> **Task item**: Between the line containing "Task: Click the 1Password for Safari icon" and the line containing "The height and" lies a run of lines; give that run again exactly, with both of those lines, and nothing else from the entries below.

> **Data shown**:
========

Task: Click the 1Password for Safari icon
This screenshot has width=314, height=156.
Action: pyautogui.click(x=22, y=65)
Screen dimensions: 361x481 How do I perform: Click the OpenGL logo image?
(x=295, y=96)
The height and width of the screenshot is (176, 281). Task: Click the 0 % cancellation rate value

========

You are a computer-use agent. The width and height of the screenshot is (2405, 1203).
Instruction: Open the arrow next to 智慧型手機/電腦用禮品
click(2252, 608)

========

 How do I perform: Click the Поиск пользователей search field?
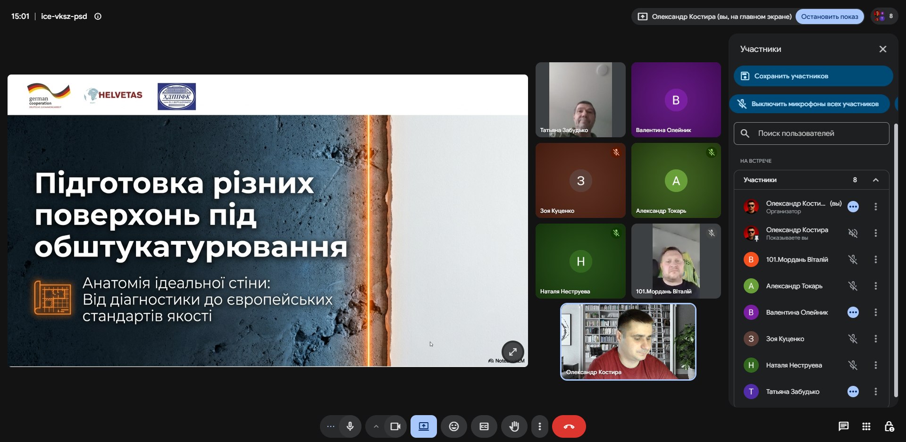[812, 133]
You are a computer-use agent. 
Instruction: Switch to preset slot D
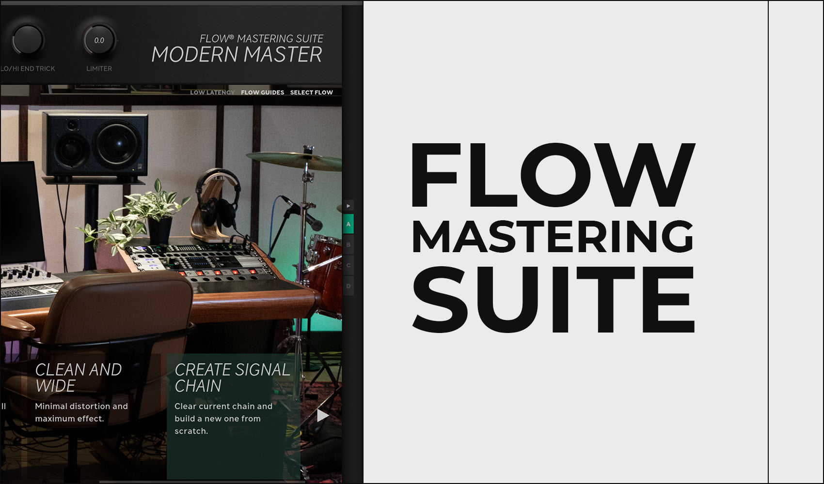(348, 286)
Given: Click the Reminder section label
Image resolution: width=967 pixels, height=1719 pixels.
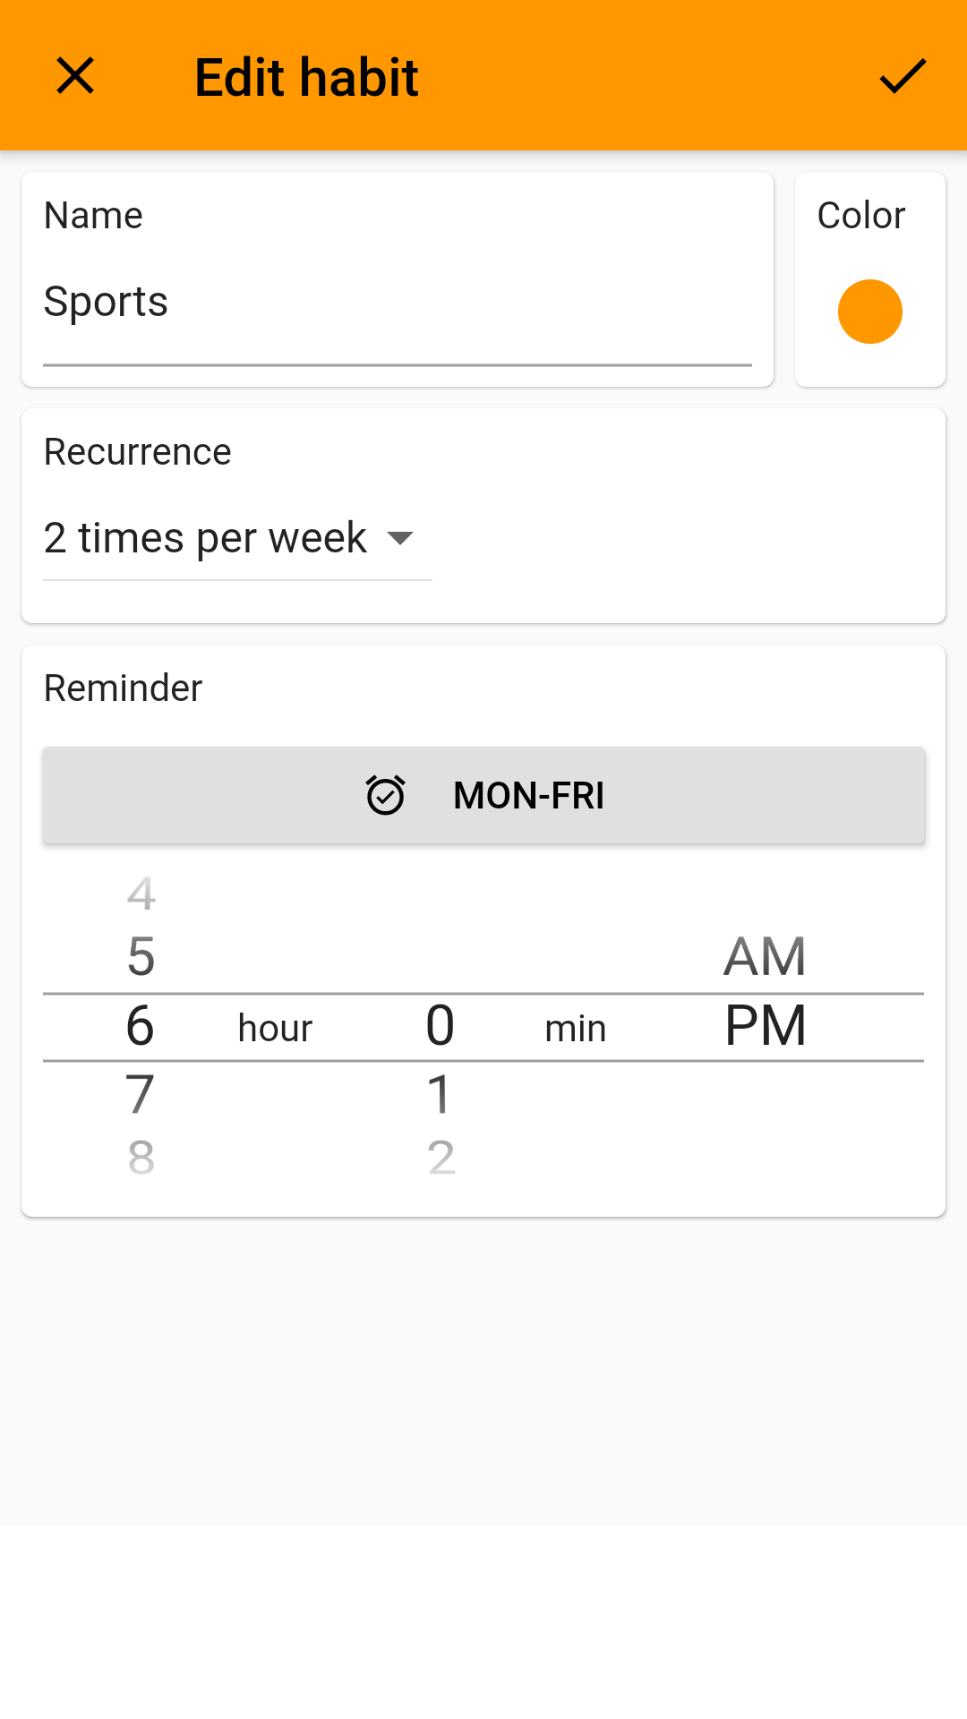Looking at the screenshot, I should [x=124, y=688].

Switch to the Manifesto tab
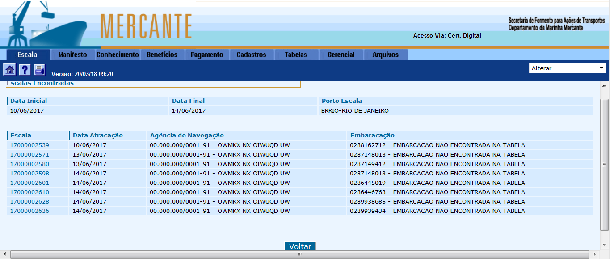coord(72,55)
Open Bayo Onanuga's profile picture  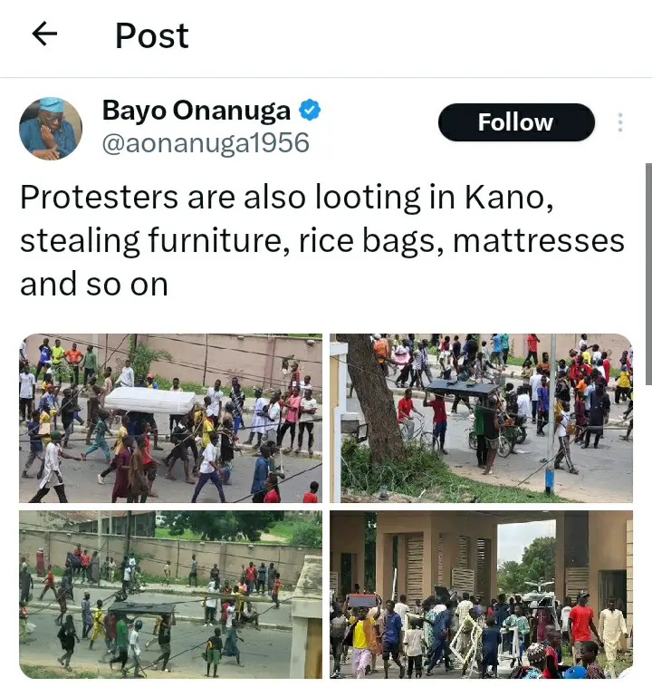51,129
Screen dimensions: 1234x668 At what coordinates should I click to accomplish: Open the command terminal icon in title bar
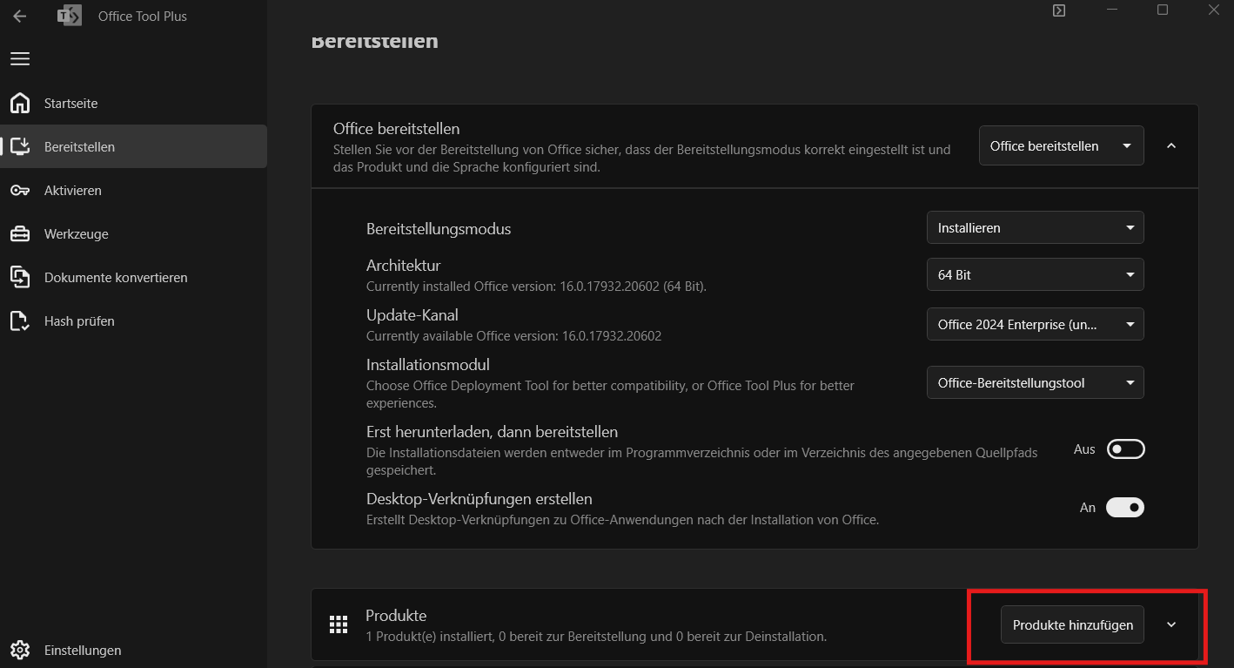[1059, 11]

========

> **Answer for the task**:
Task: Click the 1Password for Safari icon
This screenshot has width=314, height=156.
Action: pyautogui.click(x=22, y=65)
Screen dimensions: 361x481 How do I perform: Click the OpenGL logo image?
(x=295, y=96)
The height and width of the screenshot is (176, 281). Task: Click the 0 % cancellation rate value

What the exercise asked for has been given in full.